B) at least one dermatan sulphate fraction defined by the following characteristics i) a sulphur content of 6.0 to 10.0% (w/w); ii) a sulphate/carboxyl ratio of 1.2 to 2.5; iii) a disulphated disaccharide content of 20% to 60% (w/w); and iv) an HCII mediated activity against thrombin in the range 20-60 IU/mg, optionally together with a pharmaceutically acceptable excipient or vehicle.

3. A pharmaceutical combination composition comprising a unit dosage of A) at least one heparin oligosaccharide fraction defined by one or more of the following characteristics a) having antithrombin and heparin cofactor II related anticoagulant activity in vitro; b) enriched for oligosaccharides containing less than 18 monosaccharide units; c) having at least 15%, 20%, 25%, 30%, 35% or 40% oligosaccharides with at least one or more antithrombin binding pentasaccharide units; d) enriched for oligosaccharides having a molecular weight of from about 1500 to about 5400 Da; e) a peak molecular weight of from about 3400 Da to about 5600 Da; f) a polydispersity of 1.1 to 1.8; and g) a anti-factor X_a to anti-factor II_a ratio from 1.8 to 4; and

4. A composition according to any of claims 1-3 wherein the heparin oligosaccharide fraction has the following characteristics a, b, c and d; a, b, c, and e; a, b, e, and f; a, b, e, and g; a, b, c, e, f, and g; b, c, d, and e; b, e, f and g; b, e, d and f; b, e, f, d and g; b, c, e, f and g or a through g.

5. A composition according to any of claims 1 to 4 wherein the dermatan sulphate oligosaccharide fraction has a molecular weight of from about 1600 Da to about 20,000 Da and a peak molecular weight of from about 4500 Da to about 8000 Da.

6. A composition according to any of claims 1-5 wherein the amounts of A) and B) are effective to exert a synergistic effect in preventing the generation or activity of thrombin.

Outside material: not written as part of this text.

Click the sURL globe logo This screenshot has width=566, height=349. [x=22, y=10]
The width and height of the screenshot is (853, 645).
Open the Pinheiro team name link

7. A composition according to claim 6 wherein the doses of the heparin oligosaccharide fraction and dermatan sulphate oligosaccharide fraction are at least 2-10 fold lower than the doses of each fraction required to prevent or inhibit thrombin generation or activity if dosed alone.

8. A composition according to any of claims 1-7 wherein the heparin oligosaccharide fraction is the antithrombin binding pentasaccharide unit.

9. A method of preventing or inhibiting thrombin generation or activity in a patient comprising administering to a patient in need thereof an effective amount of a composition according, to any of claims 1-8.

10. A method according to claim 9 wherein the heparin oligosaccharide fraction and dermatan oligosaccaride fraction are administered simultaneously or separately.

11. Use of a composition according to any of claims 1-8 for the preparation of a medicament for the prevention or inhibition of thrombin generation or activity.

12. The use according to claim 11 wherein the amounts of LMWH and LMWDS are effective to exert a synergistic effect.